Too many samples discarded

Sorry, I realize this has been asked a few times for strainphlan, but I have the same problem and I could not understand which part it’s having error in. I use the most lenient settings for sample and marker threshold but it still keeps throwing this error message. I base my clade_markers of choice from metaphlan results so I am expecting these markers to be present in at least a quarter of my samples.

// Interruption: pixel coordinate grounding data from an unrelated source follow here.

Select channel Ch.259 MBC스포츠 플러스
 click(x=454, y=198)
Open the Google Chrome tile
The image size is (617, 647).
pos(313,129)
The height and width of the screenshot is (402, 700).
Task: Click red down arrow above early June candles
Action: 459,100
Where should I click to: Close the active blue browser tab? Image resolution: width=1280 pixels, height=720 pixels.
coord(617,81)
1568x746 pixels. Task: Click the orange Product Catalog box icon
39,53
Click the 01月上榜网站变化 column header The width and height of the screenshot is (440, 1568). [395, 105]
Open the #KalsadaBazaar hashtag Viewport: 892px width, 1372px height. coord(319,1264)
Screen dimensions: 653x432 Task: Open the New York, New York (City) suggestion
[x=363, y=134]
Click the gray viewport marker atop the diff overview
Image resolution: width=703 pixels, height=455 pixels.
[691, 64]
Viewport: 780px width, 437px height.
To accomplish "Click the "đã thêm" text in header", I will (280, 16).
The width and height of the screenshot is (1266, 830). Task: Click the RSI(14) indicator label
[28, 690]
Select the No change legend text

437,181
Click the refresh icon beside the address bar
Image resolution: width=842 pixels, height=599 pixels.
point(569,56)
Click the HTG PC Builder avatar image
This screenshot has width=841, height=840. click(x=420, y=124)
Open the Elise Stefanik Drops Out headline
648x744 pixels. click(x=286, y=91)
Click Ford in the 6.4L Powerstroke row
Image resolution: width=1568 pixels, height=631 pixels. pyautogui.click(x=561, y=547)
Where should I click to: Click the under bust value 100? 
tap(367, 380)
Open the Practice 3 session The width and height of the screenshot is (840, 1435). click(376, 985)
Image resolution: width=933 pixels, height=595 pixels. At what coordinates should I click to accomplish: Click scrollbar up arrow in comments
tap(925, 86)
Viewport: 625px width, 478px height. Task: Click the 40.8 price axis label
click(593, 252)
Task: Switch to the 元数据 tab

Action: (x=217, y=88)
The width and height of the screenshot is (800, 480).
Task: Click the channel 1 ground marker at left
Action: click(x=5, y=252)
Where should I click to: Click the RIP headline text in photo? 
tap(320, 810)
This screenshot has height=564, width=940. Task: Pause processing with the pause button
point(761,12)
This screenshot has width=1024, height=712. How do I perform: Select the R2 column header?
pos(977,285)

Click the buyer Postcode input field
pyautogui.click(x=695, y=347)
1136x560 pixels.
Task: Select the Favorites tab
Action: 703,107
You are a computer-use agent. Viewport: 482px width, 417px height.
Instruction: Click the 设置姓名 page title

When I do --print-clades-only it doesn’t return me any clade either.

Command:

strainphlan -s ${WORKDIR}/consensus_markers/*.pkl \
-m ${WORKDIR}/db_markers/${sgb}.fna \
-o ${WORKDIR}/output \
-n 8 \
-d ${WORKDIR}/metaphlan-db \
--tmp ${WORKDIR}/temporary \
--debug --marker_in_n_samples 1 \ 
--sample_with_n_markers 1 \
-c ${sgb} \
--abs_n_markers_thres \
--abs_n_samples_thres \
--breadth_thres 80 \
--mutation_rates

Log:

Wed Mar 29 21:44:51 2023: Start StrainPhlAn 4.0.6 execution
Wed Mar 29 21:44:51 2023: Creating temporary directory...
Wed Mar 29 21:44:51 2023: Done.
Wed Mar 29 21:44:51 2023: Filtering markers and samples...
Wed Mar 29 21:44:51 2023: Getting markers from main samples...
Wed Mar 29 21:44:51 2023: Done.
Wed Mar 29 21:44:51 2023: Getting markers from main references...
Wed Mar 29 21:44:51 2023: Done.
Wed Mar 29 21:44:51 2023: Removing bad markers / samples...

Error message:

Wed Mar 29 21:44:51 2023: [Error] Phylogeny can not be inferred. Too many samples were discarded.Wed Mar 29 21:44:51 2023: Stop StrainPhlAn execution.

Tmp output:

 |-tmp1ijb_u1t
 | |-t__SGBxxxx.fna
 | |-blastn

Is there a way to know at least if this is a problem of the quality of my sequences (so more upstream) or if it’s something fixable in the parameters (so downstream) ? The range of size of the .pkl of my generated consensus_markers are 5.5 MB - 28.1 MB.

Thank you!

Hi @ange
Were the clade markers manually generated by you or with the extract_markers.py script?

Hi,

The clade markers were generated with extract_markers.py

Did you run metaphlan with the database version Jan21 or Oct22 ? In version 4.0.6 Oct22 is the default database, so if you ran MetaPhlAn with the previous version it will lead to this kind of results

1 Like

Okay, thank you. It seems the metaphlan results we have were generated from vJan21. The analysis I’m trying out is based on these metaphlan results so I would rather adjust to accommodate the vJan21 data. Is there a way to download chocophlan vJan21 instead or an earlier version of strainphlan that supports vJan21?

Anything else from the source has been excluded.